À época do crime, Ronald era um policial militar reformado. Foi apontado pela PF (Polícia Federal) como ex-chefe da milícia da Muzema, na Zona Oeste do Rio.
A denúncia da PGR (Procuradoria-Geral da República) afirma que o major teria monitorado a rotina de Marielle para repassar informações sobre deslocamento e compromissos da vereadora para Ronnie Lessa e Élcio de Queiroz, que foram condenados por efetuar os disparos.
O major foi condenado pelos seguintes crimes:
- duplo homicídio;
- tentativa de homicídio.
O policial perdeu o seu cargo público, e o seu posto e patente na Polícia Militar. Assim como os demais condenados, ficará inelegível a partir do trânsito em julgado (quando não couber mais recursos e o resultado do julgamento for definitivo).
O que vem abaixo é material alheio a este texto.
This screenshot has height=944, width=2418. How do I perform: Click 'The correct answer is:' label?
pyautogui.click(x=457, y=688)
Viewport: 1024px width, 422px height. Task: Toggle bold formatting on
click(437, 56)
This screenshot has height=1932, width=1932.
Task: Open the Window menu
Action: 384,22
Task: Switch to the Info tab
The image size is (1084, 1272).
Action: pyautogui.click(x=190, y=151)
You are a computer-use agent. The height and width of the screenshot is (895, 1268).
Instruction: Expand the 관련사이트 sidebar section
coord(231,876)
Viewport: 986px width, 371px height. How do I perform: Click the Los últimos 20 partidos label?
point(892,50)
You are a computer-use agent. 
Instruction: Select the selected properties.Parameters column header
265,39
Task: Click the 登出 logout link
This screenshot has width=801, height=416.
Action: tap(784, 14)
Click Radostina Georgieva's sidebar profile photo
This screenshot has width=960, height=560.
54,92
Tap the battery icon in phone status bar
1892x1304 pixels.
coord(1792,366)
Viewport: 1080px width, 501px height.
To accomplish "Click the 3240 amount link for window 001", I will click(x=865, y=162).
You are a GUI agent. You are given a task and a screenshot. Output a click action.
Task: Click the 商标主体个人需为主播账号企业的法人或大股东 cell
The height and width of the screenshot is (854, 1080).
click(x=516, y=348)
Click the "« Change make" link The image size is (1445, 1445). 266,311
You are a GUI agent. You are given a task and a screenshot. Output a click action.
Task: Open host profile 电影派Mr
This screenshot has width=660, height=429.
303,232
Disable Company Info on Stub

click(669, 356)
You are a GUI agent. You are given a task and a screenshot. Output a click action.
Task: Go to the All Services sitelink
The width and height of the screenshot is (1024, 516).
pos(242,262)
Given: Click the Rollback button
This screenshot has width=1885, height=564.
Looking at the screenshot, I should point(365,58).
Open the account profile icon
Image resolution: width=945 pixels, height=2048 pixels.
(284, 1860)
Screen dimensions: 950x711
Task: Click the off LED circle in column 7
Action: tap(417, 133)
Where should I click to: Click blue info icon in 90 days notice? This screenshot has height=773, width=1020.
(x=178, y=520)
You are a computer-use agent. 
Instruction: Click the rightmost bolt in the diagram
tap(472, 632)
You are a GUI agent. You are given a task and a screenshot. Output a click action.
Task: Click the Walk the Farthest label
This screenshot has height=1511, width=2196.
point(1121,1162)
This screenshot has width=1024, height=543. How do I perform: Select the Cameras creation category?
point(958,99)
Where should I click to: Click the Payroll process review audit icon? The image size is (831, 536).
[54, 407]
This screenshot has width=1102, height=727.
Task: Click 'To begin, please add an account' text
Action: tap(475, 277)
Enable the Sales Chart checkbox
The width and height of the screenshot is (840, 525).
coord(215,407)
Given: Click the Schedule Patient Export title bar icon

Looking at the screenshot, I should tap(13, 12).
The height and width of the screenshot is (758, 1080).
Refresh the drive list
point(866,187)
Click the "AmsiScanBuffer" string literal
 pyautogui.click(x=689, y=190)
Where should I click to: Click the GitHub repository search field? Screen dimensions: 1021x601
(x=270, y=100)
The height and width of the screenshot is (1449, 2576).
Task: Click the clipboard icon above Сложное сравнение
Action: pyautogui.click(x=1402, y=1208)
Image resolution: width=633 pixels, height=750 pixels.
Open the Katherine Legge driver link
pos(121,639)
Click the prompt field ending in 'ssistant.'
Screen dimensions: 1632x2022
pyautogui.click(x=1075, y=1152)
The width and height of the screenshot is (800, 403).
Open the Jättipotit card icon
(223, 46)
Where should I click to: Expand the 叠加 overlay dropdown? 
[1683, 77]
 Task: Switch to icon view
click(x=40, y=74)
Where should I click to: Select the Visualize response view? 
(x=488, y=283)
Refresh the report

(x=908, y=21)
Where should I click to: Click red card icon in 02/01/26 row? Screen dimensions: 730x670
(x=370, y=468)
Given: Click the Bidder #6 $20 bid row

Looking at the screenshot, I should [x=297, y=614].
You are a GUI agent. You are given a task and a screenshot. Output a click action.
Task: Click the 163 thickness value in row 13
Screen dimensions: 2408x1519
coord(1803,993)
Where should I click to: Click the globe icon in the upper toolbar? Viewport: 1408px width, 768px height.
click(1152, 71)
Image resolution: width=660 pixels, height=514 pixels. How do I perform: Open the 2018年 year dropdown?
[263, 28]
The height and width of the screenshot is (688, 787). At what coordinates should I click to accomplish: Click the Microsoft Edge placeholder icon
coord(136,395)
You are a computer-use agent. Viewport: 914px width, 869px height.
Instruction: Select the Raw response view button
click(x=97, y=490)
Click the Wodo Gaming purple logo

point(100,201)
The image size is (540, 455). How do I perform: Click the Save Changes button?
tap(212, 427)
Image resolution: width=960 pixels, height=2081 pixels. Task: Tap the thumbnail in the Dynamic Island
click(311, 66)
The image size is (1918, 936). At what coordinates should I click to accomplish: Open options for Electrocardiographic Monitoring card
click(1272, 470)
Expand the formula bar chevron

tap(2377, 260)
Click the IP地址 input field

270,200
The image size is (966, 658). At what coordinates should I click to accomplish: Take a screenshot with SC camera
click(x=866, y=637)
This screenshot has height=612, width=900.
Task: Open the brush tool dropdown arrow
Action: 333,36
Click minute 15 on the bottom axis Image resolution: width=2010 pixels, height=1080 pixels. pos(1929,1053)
Até lá, ficam suspensos os seus direitos políticos, incluindo o direito ao voto.
Os cinco réus também foram condenados a pagar uma indenização de R$ 7 milhões, de forma dividida, para os familiares de Marielle e Anderson.
Ronald não foi o único policial envolvido no caso. Rivaldo Barbosa, chefe da Polícia Civil do Rio à época do crime, também foi condenado. Rivaldo ofereceu garantia de impunidade aos mandantes do assassinato, os irmãos Domingos e Chiquinho Brazão.
A vereadora Marielle Franco foi assassinada em 14 de março de 2018 no Rio de Janeiro, junto com seu motorista Anderson Gomes. Segundo a PGR, o crime foi motivado por embates políticos que Marielle tinha com os irmãos Brazão sobre projetos de regularização urbana e uso do solo.